俳優・緒形拳さん(享年71)の遺作となった倉本聡氏脚本のテレビドラマ「風のガーデン」(UHB、木曜午後10時)のロケ地の庭が保存され、09年春に一般公開される。庭があるのは新富良野プリンスホテル(富良野市中御料)で、現在は立ち入り禁止になっている。「北の国から」、「優しい時間」に続く、富良野の観光名所となりそうだ。

 ドラマのロケ地となった庭園は、新富良野プリンスホテル敷地内にある。ドラマの撮影のため、フラワーゾーン右端の一部600坪を、06年春から2年かけてつくった。ドラマでは故緒形拳さん演じる富良野の訪問医・白鳥貞三の自宅の庭として使われ、365種類の花や野草が植えられている。現在は、一般人立ち入り禁止だが、9日の「風のガーデン」第1話放送後、同ホテルに問い合わせが相次いだ。

 同ホテルでは撮影を終えた9月、お披露目の意味で関係者約900人を招待した。そこで好評を博したこともあり、一般公開への検討を始めた。庭園と自宅はドラマ撮影時と同じような形でそのまま残す。開始時期は、花が咲き始める来年春ごろになりそうだ。ホテルからは片道1・5キロあるため、来園者は営業車で送迎する予定で、利用料金が発生する。

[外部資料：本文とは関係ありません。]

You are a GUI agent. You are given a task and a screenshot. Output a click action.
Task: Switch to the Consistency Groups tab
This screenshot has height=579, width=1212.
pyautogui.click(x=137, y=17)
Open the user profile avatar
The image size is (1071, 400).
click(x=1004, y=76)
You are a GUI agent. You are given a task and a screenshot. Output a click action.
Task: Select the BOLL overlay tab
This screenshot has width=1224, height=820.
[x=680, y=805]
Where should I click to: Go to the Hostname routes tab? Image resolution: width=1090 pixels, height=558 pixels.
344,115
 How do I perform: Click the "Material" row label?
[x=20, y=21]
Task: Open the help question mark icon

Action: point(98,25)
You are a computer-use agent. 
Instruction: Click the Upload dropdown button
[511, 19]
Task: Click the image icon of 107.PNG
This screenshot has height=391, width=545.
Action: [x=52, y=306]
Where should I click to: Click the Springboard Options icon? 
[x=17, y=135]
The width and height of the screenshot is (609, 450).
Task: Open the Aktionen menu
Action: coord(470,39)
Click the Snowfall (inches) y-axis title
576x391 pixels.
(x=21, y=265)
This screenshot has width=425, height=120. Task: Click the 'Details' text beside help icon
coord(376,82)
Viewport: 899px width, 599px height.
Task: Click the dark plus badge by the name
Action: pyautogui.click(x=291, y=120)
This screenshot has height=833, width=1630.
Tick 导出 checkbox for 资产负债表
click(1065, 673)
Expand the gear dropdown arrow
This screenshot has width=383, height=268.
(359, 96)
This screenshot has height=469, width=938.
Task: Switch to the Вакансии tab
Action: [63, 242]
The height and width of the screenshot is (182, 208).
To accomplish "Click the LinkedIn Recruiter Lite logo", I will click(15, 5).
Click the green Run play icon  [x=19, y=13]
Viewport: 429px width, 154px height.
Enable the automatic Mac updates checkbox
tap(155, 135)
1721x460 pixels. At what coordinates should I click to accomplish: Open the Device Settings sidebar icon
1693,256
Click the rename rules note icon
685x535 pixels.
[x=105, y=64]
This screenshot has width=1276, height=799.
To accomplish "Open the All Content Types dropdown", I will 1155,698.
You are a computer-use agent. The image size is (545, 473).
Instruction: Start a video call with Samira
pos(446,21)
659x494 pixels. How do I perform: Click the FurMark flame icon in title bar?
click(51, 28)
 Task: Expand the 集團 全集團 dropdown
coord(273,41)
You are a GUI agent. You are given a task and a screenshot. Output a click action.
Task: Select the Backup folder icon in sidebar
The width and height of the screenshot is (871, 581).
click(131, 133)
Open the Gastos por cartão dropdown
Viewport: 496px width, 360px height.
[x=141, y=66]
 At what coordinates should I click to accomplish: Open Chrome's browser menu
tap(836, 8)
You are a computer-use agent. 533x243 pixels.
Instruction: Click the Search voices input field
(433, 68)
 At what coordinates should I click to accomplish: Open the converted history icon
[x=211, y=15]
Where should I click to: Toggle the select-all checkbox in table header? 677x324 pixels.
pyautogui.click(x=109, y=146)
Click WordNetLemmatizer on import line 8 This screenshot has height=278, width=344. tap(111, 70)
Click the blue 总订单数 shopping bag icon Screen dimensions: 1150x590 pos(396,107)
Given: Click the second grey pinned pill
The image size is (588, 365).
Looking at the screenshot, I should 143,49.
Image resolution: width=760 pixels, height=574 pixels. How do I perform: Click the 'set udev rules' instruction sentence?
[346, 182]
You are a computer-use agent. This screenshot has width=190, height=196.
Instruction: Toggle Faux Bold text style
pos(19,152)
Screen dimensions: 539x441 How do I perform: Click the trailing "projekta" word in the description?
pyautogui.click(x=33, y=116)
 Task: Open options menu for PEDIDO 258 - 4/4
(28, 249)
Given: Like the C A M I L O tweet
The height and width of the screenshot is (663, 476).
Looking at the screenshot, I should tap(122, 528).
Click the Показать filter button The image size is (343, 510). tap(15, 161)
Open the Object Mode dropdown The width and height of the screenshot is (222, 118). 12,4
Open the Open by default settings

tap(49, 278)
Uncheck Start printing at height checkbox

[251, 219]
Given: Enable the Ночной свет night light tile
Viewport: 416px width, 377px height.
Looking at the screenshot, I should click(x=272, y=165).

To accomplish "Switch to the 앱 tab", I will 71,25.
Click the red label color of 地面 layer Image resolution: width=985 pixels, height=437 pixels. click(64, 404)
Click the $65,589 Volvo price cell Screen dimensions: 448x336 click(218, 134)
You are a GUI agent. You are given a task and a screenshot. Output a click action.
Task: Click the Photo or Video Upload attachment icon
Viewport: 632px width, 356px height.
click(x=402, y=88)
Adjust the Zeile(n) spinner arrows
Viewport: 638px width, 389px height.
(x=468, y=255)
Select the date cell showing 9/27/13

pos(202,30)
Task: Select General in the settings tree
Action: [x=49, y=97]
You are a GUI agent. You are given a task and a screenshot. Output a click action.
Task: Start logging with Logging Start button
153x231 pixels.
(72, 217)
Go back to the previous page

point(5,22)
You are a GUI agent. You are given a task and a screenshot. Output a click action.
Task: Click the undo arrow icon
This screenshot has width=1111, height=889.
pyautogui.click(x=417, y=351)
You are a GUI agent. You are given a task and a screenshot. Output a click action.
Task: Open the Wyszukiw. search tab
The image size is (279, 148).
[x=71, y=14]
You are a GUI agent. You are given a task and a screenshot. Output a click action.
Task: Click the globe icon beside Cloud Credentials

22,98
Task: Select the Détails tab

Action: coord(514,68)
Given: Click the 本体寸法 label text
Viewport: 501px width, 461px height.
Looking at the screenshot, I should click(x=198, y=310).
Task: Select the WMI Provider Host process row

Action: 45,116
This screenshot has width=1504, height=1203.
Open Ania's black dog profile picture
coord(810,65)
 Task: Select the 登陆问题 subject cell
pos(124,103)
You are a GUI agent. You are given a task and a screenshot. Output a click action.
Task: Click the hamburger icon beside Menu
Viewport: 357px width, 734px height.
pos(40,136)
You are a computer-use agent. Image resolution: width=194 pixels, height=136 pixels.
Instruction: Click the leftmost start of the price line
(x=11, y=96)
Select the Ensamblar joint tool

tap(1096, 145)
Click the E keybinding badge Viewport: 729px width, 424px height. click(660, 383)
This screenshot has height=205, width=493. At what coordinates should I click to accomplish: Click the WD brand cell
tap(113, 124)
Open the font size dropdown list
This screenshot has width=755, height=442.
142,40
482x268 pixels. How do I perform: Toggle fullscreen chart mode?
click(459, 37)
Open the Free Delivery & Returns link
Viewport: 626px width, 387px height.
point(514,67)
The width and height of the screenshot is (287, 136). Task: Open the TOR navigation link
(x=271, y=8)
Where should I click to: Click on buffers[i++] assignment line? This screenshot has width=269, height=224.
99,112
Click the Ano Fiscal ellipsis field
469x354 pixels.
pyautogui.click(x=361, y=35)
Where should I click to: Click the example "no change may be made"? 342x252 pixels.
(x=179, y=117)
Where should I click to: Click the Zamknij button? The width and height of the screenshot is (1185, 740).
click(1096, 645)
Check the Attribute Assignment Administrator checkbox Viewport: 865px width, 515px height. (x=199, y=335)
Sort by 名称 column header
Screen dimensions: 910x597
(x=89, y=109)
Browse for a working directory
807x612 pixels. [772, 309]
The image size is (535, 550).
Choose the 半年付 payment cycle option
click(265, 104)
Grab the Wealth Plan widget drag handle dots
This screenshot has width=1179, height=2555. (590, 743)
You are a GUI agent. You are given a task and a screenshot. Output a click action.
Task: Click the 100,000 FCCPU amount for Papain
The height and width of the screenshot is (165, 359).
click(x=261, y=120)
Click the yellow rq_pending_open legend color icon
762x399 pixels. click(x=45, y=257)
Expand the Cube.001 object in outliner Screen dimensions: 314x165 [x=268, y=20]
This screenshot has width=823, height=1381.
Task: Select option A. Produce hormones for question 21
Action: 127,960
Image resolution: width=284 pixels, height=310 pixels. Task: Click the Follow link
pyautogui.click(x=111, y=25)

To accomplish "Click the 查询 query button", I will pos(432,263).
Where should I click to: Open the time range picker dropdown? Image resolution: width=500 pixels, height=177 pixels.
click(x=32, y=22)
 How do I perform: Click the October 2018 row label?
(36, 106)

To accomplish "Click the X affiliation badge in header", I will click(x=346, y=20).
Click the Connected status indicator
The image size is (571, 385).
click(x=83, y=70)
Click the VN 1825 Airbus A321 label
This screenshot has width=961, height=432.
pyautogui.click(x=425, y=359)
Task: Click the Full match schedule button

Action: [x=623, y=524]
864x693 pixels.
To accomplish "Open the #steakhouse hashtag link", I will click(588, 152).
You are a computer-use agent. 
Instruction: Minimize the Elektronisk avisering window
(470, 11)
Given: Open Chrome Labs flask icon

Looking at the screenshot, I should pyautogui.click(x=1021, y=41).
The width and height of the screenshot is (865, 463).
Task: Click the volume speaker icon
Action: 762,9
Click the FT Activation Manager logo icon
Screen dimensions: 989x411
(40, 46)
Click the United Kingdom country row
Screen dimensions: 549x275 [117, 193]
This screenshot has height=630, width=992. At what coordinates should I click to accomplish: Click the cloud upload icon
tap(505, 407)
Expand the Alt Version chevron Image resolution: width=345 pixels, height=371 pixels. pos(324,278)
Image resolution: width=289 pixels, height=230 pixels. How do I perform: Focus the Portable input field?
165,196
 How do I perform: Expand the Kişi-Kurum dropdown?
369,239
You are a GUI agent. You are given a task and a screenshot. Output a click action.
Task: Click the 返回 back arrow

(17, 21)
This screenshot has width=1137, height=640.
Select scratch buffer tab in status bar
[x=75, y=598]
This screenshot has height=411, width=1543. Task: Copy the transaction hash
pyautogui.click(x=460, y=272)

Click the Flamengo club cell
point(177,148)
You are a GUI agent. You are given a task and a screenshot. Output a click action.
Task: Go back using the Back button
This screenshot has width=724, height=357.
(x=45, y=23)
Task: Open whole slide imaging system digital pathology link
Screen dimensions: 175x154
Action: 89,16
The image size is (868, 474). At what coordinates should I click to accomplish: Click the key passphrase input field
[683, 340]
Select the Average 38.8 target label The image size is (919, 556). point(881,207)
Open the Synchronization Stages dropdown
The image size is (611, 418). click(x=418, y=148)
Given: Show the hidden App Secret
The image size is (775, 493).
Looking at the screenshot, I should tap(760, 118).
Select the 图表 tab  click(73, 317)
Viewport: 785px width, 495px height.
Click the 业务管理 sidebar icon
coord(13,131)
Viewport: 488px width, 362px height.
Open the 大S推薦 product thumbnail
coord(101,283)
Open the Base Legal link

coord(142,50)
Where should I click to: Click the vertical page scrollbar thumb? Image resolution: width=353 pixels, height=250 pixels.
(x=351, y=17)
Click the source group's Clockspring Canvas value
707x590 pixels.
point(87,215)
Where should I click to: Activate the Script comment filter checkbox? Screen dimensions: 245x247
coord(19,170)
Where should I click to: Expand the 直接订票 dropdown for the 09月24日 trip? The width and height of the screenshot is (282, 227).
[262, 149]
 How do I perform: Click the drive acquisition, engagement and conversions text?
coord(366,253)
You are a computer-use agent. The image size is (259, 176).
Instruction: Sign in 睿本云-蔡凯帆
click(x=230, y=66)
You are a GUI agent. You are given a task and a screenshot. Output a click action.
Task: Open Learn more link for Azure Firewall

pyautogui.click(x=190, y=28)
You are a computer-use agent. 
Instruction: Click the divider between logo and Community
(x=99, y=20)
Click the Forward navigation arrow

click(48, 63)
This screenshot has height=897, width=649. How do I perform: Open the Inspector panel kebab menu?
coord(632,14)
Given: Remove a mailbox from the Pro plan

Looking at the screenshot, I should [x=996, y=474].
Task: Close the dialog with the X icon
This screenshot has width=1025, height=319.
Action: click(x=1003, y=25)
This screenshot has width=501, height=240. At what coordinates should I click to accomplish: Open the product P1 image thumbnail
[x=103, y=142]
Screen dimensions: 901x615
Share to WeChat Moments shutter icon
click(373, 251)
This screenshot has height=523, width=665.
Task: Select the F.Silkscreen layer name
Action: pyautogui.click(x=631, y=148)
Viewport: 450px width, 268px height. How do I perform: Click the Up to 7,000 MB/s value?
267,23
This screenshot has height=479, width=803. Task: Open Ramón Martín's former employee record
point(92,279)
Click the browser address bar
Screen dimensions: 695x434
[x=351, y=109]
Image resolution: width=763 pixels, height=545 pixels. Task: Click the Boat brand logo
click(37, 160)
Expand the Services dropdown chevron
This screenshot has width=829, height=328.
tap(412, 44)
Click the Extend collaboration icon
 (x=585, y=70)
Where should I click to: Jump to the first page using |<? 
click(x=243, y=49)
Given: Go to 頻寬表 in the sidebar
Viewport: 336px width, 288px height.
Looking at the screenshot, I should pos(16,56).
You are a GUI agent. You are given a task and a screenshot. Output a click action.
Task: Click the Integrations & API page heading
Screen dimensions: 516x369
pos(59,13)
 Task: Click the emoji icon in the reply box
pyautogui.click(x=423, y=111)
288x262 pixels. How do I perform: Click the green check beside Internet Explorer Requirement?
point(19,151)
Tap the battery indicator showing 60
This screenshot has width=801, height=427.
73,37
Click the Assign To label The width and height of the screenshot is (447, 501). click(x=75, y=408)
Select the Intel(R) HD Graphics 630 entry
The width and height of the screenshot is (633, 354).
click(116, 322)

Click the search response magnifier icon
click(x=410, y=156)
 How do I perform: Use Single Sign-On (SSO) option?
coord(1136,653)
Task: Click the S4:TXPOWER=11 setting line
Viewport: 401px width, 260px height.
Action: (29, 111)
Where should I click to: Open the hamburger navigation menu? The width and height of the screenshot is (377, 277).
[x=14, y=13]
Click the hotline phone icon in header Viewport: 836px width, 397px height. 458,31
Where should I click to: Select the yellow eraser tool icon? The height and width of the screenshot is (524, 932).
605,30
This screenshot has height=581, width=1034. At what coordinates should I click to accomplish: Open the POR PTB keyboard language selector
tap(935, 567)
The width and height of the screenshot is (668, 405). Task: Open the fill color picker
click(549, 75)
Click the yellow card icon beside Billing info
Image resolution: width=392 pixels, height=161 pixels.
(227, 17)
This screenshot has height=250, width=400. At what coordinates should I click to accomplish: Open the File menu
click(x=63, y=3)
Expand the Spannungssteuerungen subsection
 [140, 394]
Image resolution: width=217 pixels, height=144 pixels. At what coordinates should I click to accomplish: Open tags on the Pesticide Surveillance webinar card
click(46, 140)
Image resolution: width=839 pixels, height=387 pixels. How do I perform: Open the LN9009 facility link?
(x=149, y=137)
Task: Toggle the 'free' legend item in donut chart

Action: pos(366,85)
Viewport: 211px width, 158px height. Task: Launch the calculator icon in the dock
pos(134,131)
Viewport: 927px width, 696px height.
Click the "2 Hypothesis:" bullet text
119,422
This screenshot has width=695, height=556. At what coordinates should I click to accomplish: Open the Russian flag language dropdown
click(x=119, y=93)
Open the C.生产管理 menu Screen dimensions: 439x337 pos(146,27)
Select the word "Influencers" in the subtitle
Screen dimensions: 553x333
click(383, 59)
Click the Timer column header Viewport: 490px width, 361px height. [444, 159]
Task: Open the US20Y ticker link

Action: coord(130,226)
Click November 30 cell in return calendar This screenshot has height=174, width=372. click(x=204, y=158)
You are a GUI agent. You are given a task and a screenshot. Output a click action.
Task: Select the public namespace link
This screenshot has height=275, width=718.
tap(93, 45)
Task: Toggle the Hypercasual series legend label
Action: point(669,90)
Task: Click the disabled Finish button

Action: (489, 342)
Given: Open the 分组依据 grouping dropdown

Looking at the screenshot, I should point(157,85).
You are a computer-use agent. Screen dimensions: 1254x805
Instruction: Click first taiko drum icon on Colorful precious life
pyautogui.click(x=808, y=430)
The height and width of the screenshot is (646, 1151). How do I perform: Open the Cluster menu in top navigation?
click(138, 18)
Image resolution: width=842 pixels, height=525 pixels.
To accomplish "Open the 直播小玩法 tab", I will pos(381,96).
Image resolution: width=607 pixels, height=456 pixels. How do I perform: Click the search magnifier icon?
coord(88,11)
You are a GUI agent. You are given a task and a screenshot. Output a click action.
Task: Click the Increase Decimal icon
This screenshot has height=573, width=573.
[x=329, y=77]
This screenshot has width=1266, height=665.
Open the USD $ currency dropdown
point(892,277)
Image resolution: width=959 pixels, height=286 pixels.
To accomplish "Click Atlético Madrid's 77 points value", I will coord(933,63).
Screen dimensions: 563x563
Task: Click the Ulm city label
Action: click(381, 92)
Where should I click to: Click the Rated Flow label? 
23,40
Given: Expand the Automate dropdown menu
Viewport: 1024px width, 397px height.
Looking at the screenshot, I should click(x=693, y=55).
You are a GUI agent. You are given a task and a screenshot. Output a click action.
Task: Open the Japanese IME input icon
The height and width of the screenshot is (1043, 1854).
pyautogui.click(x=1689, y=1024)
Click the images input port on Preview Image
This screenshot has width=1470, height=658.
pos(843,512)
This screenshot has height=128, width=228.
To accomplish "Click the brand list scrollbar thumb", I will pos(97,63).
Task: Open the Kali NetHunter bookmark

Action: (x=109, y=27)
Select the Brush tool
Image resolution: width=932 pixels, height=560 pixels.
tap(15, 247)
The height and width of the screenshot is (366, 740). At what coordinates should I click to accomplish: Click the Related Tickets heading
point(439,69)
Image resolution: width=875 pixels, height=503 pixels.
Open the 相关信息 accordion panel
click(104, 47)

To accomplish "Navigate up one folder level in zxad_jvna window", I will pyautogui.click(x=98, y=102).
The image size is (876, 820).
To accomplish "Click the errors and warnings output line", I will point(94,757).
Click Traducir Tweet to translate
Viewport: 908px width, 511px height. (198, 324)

 「風のガーデン」は脚本家・倉本氏によるテレビドラマ「北の国から」、「優しい時間」に続く富良野3部作の最終章。終末医療がテーマとなっている。がん患者の特有のにおいを花の香りが和らげることから、舞台が花とガーデンに結びついていった。第1話のタイトルは春先に咲くヒガンバナ科の花の名から「スノードロップ」、第2話以降も庭園にある花がタイトルになる。

 庭園は旭川市の著名なガーデンデザイナー上野砂由紀さん(32)が設計した。チューリップのつぼみをシカに食べられるなどのアクシデントを乗り越え、出来上がった。倉本氏の「歩いていても姿が隠れような庭」に応えるため、山野に自生し、高さ2~3メートルまで育つ植物もある。ドラマのテーマは生と死、庭園は自然の移ろいを静かに美しく見せていく。上野さんは「植物が伸び伸び育って、季節のなかで流れるように変化する景色を見てほしい」と話している。